*Goal of the exercise*: Print, word for word, only the lines from the one with "You are a computer-use agent. Viewport: 952px" down to the last line of the listing below; no pictures.
◆ ◆ ◆ ◆ ◆
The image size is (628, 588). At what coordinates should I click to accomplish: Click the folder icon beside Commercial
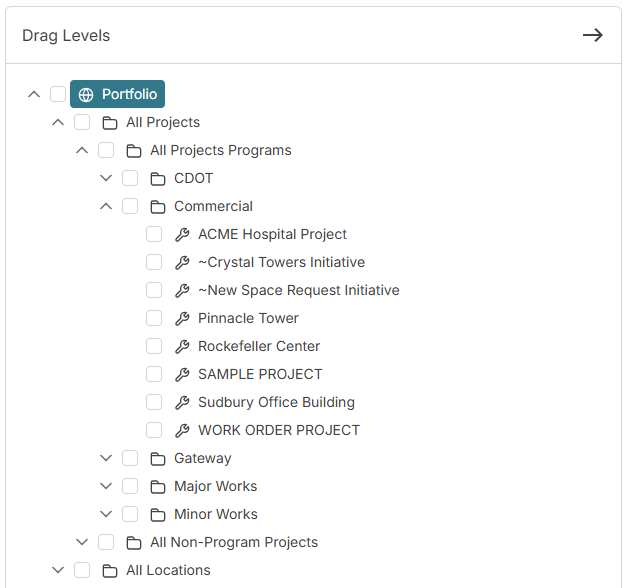tap(158, 207)
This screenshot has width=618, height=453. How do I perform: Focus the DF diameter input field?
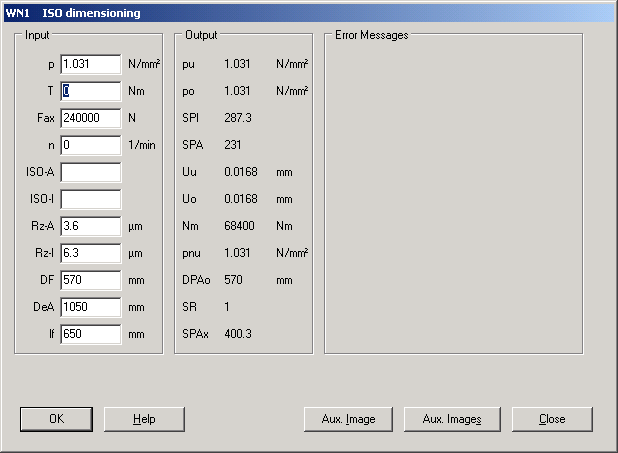point(90,280)
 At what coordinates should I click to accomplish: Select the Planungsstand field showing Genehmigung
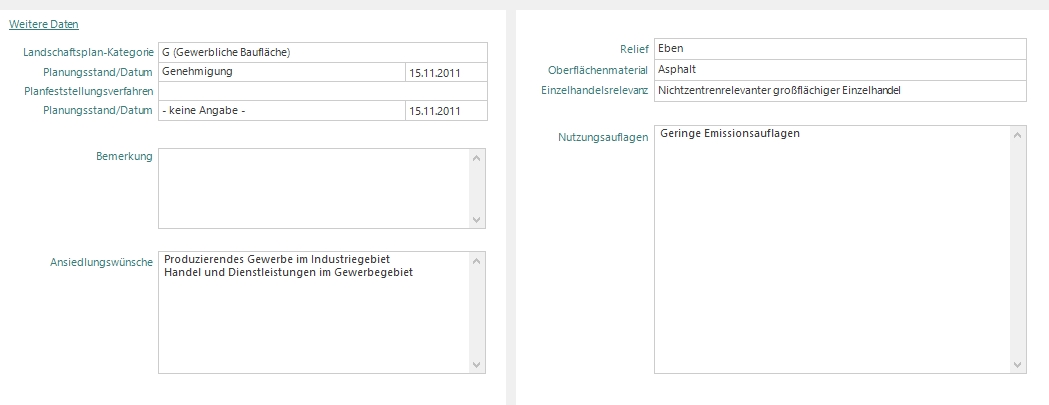click(x=280, y=72)
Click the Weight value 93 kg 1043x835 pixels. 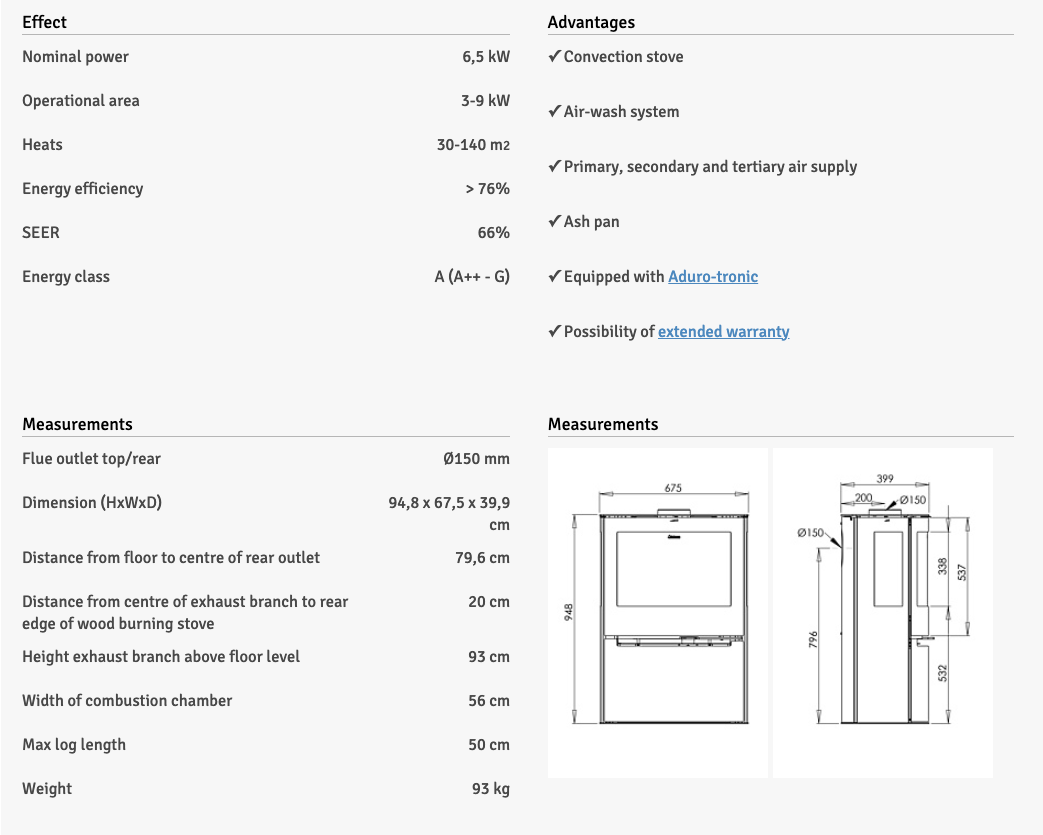(491, 789)
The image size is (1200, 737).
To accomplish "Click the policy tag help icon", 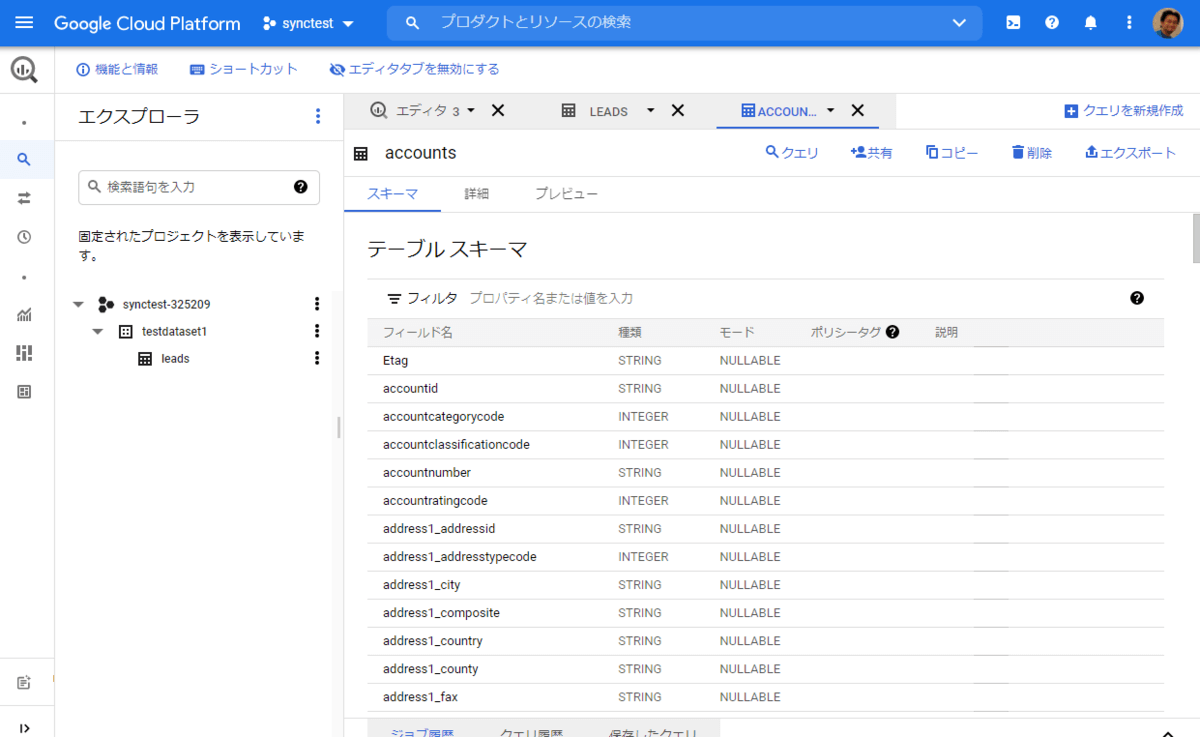I will (892, 332).
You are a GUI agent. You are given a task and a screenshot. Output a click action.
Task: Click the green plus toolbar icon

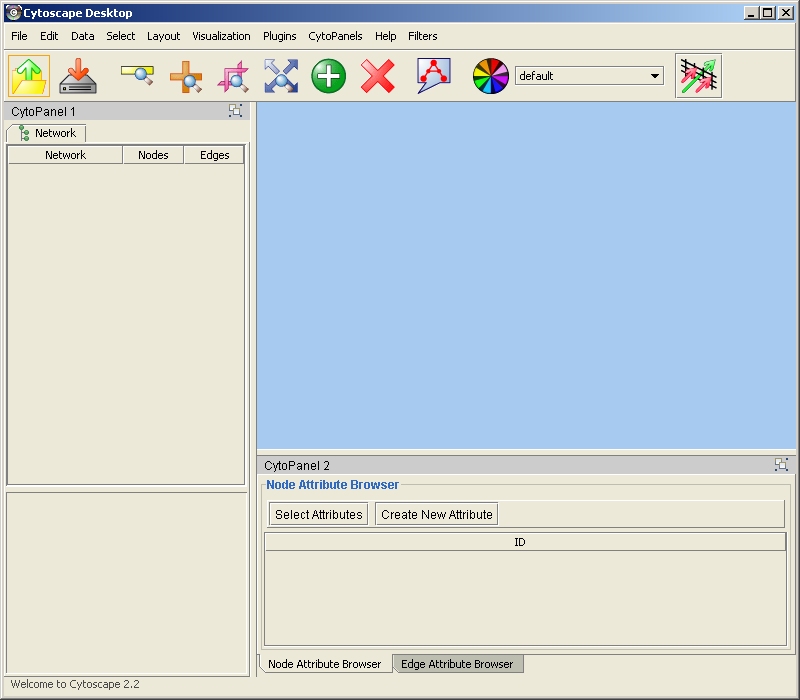pos(328,76)
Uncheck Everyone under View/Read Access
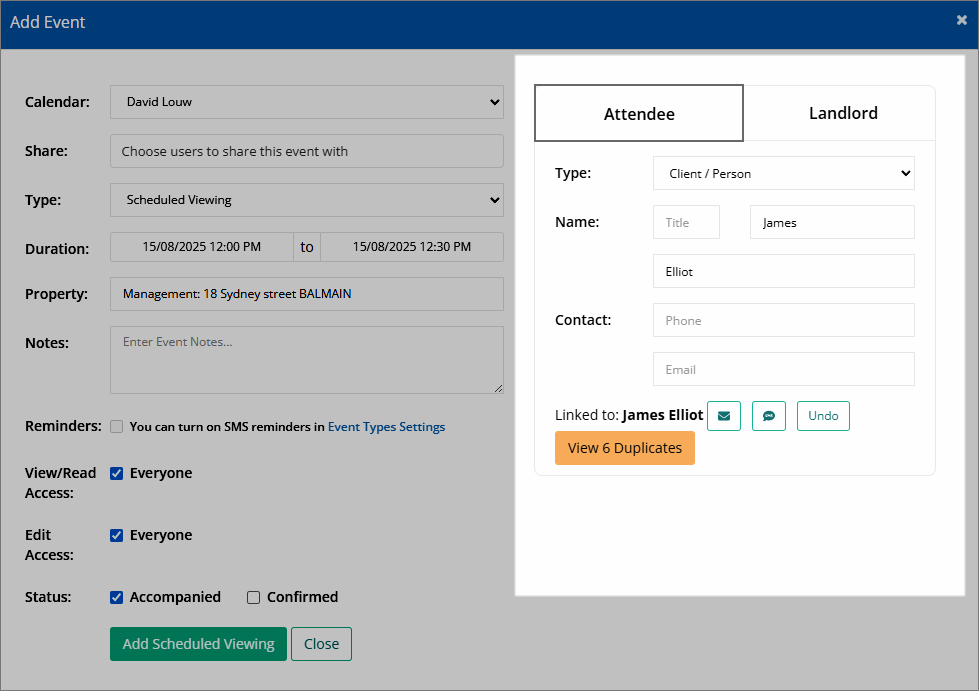 pos(117,474)
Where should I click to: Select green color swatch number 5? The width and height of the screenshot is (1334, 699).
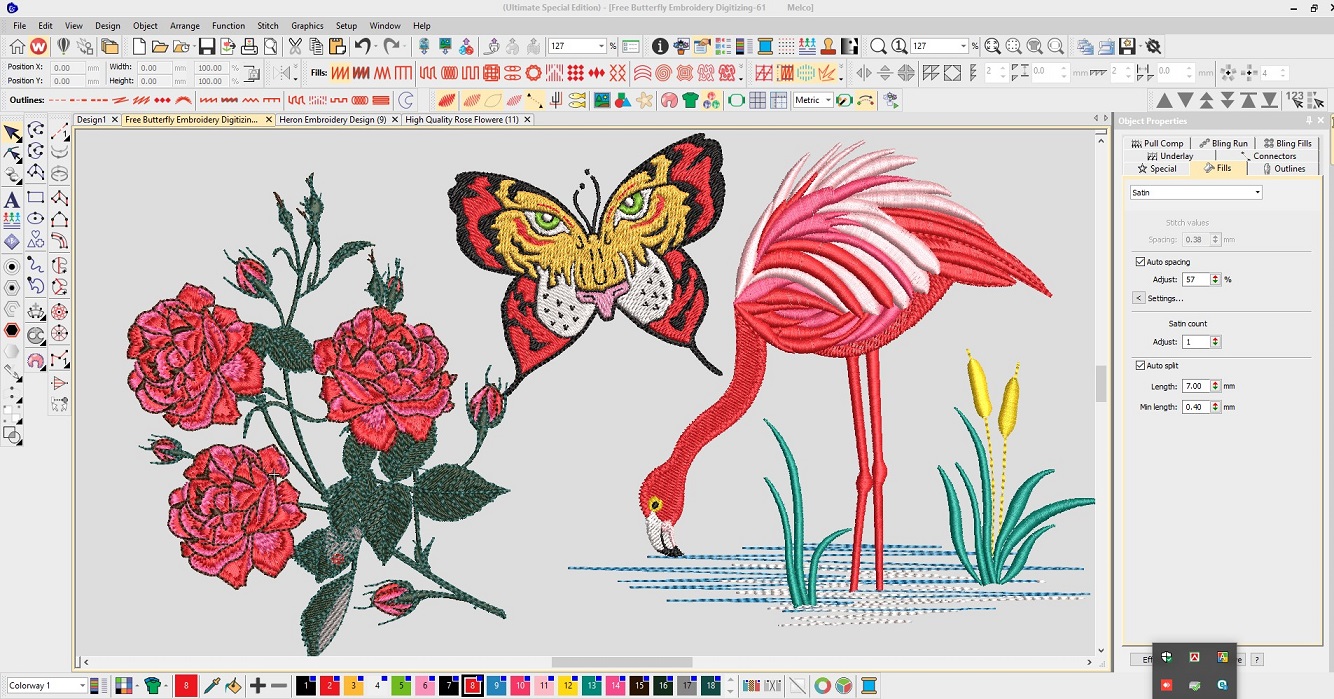(x=401, y=686)
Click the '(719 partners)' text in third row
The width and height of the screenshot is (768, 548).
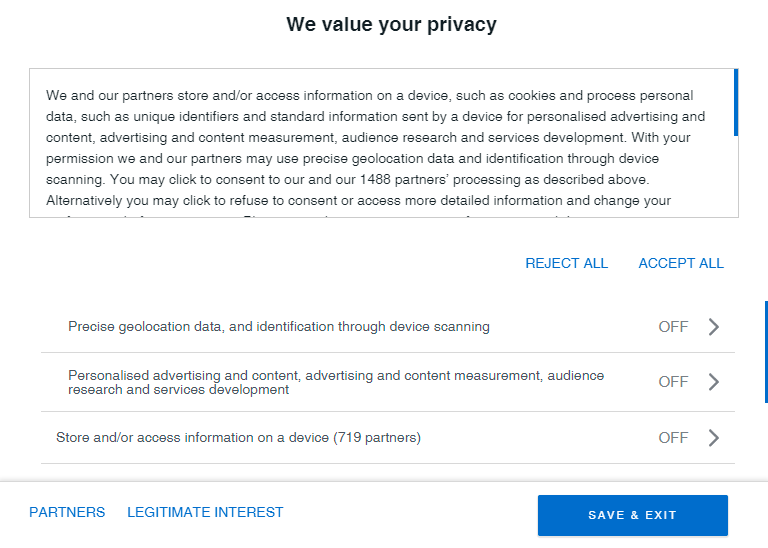[377, 438]
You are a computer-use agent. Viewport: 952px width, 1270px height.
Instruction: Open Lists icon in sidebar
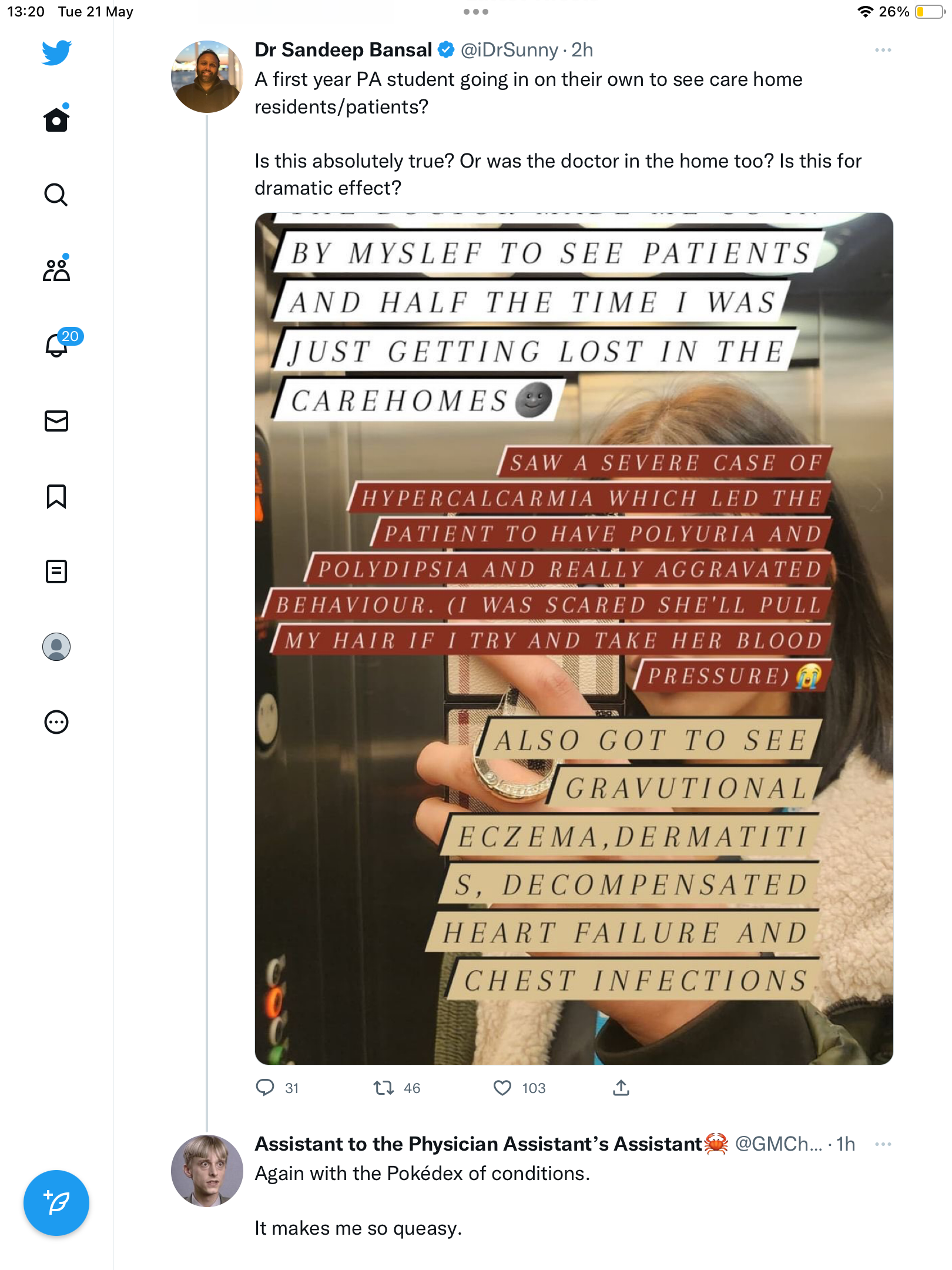tap(56, 572)

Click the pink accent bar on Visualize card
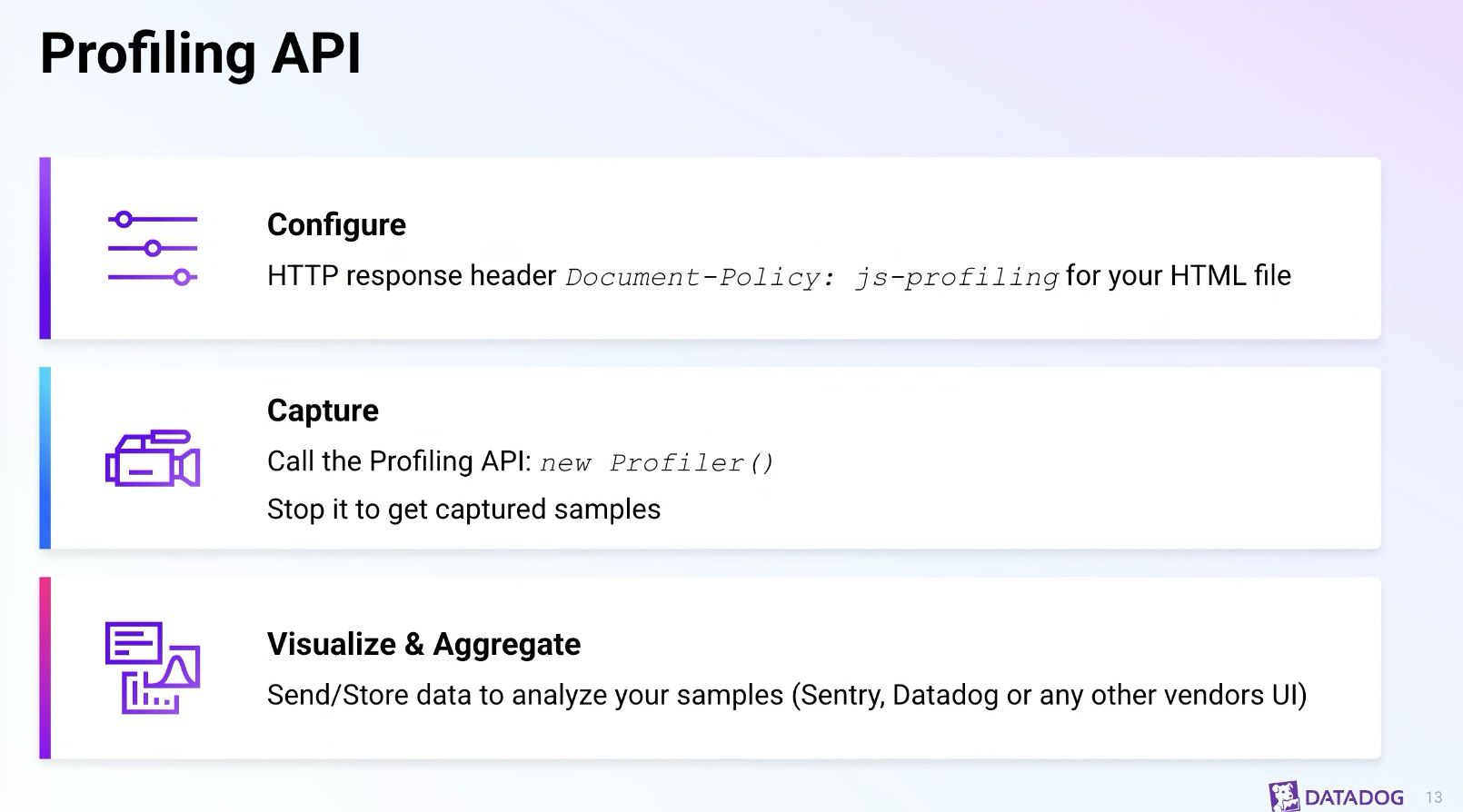coord(45,668)
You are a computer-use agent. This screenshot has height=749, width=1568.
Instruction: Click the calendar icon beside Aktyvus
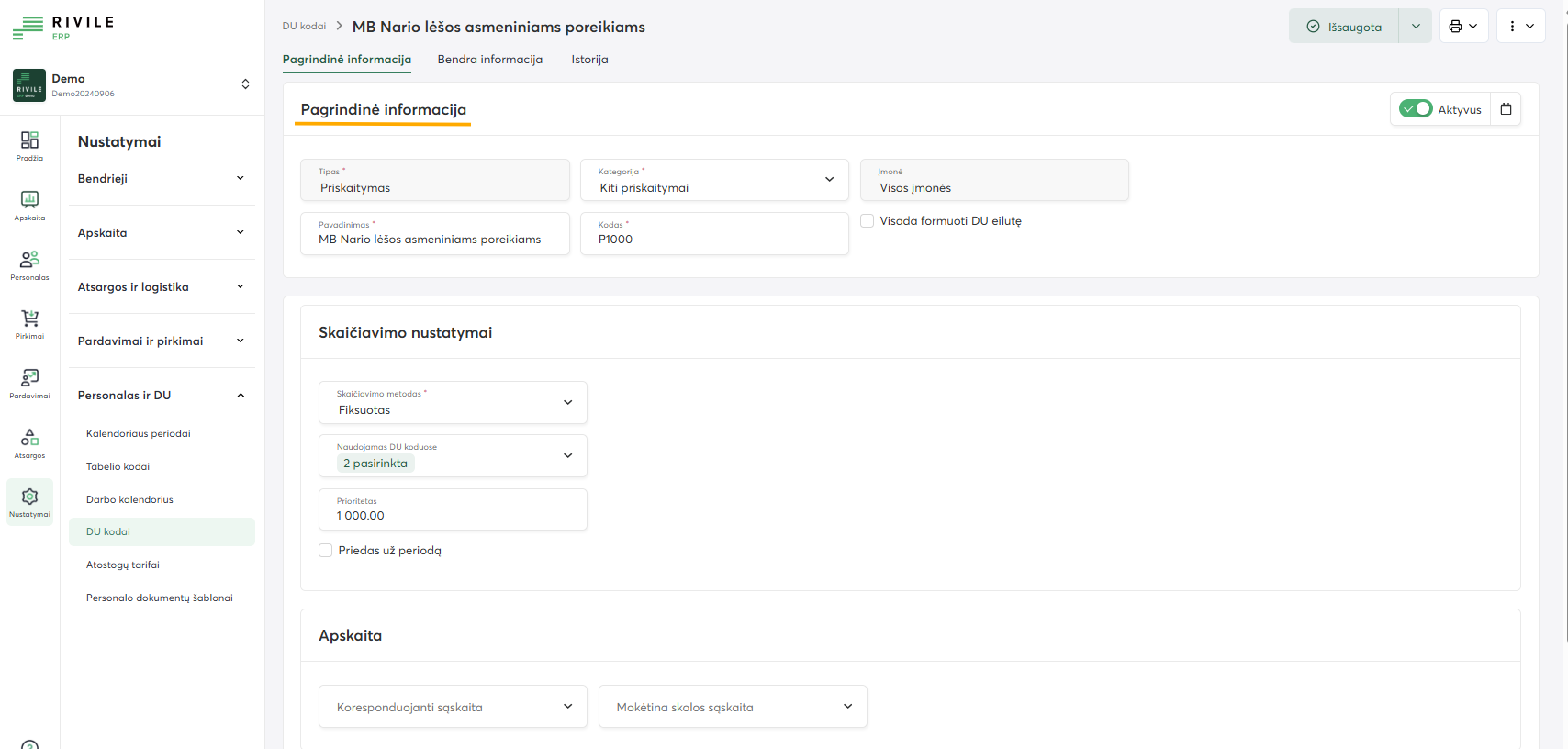tap(1506, 109)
◆ ◆ ◆ ◆ ◆
*Result below*:
You are a computer-use agent. Viewport: 952px width, 1270px height.
Instruction: Open Lists icon in sidebar
tap(56, 572)

Click the pink accent bar on Visualize card
coord(45,668)
You are a computer-use agent. This screenshot has height=749, width=1568.
Instruction: Click the calendar icon beside Aktyvus
tap(1506, 109)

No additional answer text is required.